→ **Reading text**:
◇ ◇ ◇
The Issue — Up to $155M in Arkansas Pension Funds Authorized Without Independent Analysis
Up to $155 million in Arkansas pension funds authorized for Israel Bonds despite credit downgrades, internal advice against new purchases, and no independent analysis.
The instrument
What are Israel Bonds?
Israel Bonds are direct loans to the Israeli government, sold through the Development Corporation for Israel. Unlike U.S. Treasury bonds and most other fixed-income securities, they have two critical features that matter for pension fund managers:
- No secondary market. Israel Bonds cannot be sold or traded before maturity (per the bond prospectus — a characteristic of the instrument, not a FOIA finding). A pension fund that purchases them is locked in — unable to exit the position if conditions change, if better opportunities arise, or if the fund needs liquidity.
- Lower credit ratings. All three major rating agencies — Moody’s, S&P, and Fitch — have downgraded Israel’s credit rating since 2024, specifically citing economic instability and heightened security risks. This means Israel Bonds carry more risk than many comparable alternatives with similar interest rates.
◇ ◇ ◇
→ **Exercise directions**: Repeat the text about Arkansas pension funds and Israel Bonds above in full, word for word.

→ **Recorded information**:
◇ ◇ ◇
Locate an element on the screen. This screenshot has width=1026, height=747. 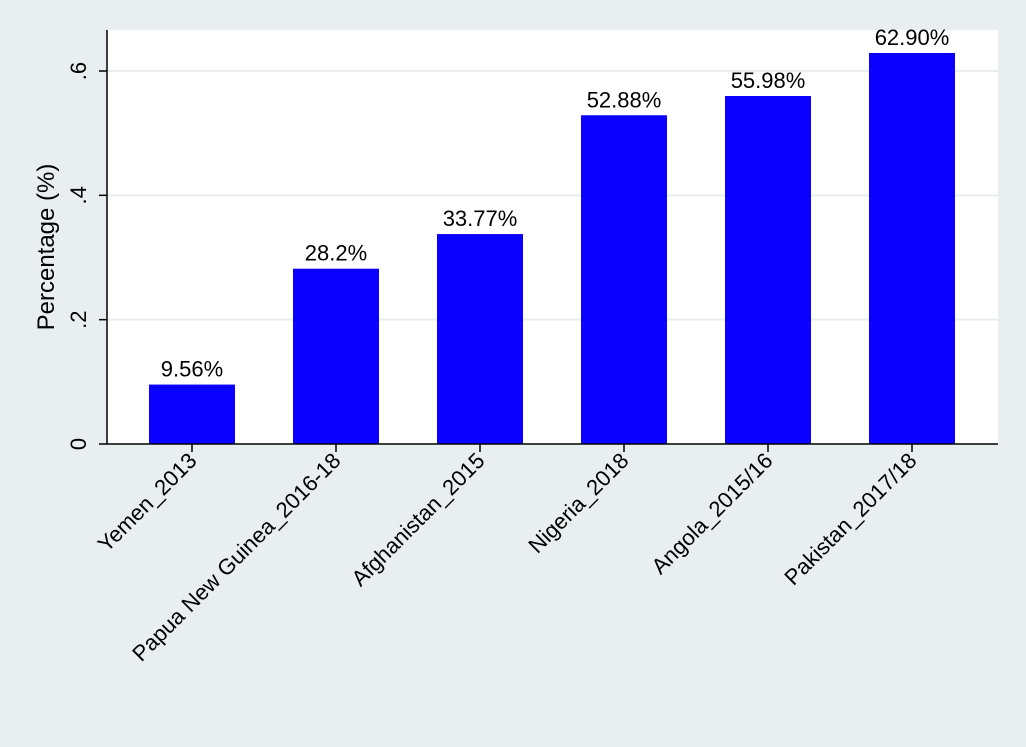
data-label: 28.2% is located at coordinates (336, 254).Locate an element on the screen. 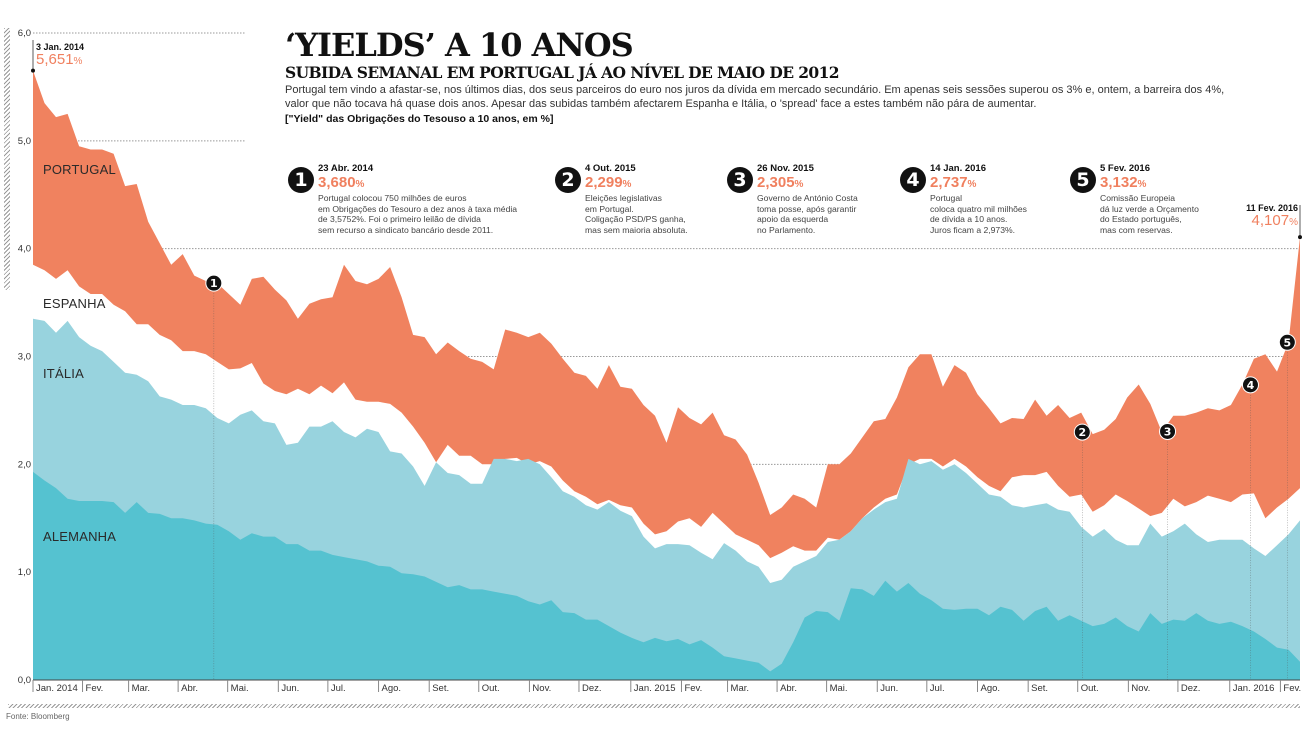 This screenshot has height=732, width=1308. marker-number: 2 is located at coordinates (1082, 432).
◇ ◇ ◇
→ **Response for this exercise**:
The Issue — Up to $155M in Arkansas Pension Funds Authorized Without Independent Analysis
Up to $155 million in Arkansas pension funds authorized for Israel Bonds despite credit downgrades, internal advice against new purchases, and no independent analysis.
The instrument
What are Israel Bonds?
Israel Bonds are direct loans to the Israeli government, sold through the Development Corporation for Israel. Unlike U.S. Treasury bonds and most other fixed-income securities, they have two critical features that matter for pension fund managers:
- No secondary market. Israel Bonds cannot be sold or traded before maturity (per the bond prospectus — a characteristic of the instrument, not a FOIA finding). A pension fund that purchases them is locked in — unable to exit the position if conditions change, if better opportunities arise, or if the fund needs liquidity.
- Lower credit ratings. All three major rating agencies — Moody’s, S&P, and Fitch — have downgraded Israel’s credit rating since 2024, specifically citing economic instability and heightened security risks. This means Israel Bonds carry more risk than many comparable alternatives with similar interest rates.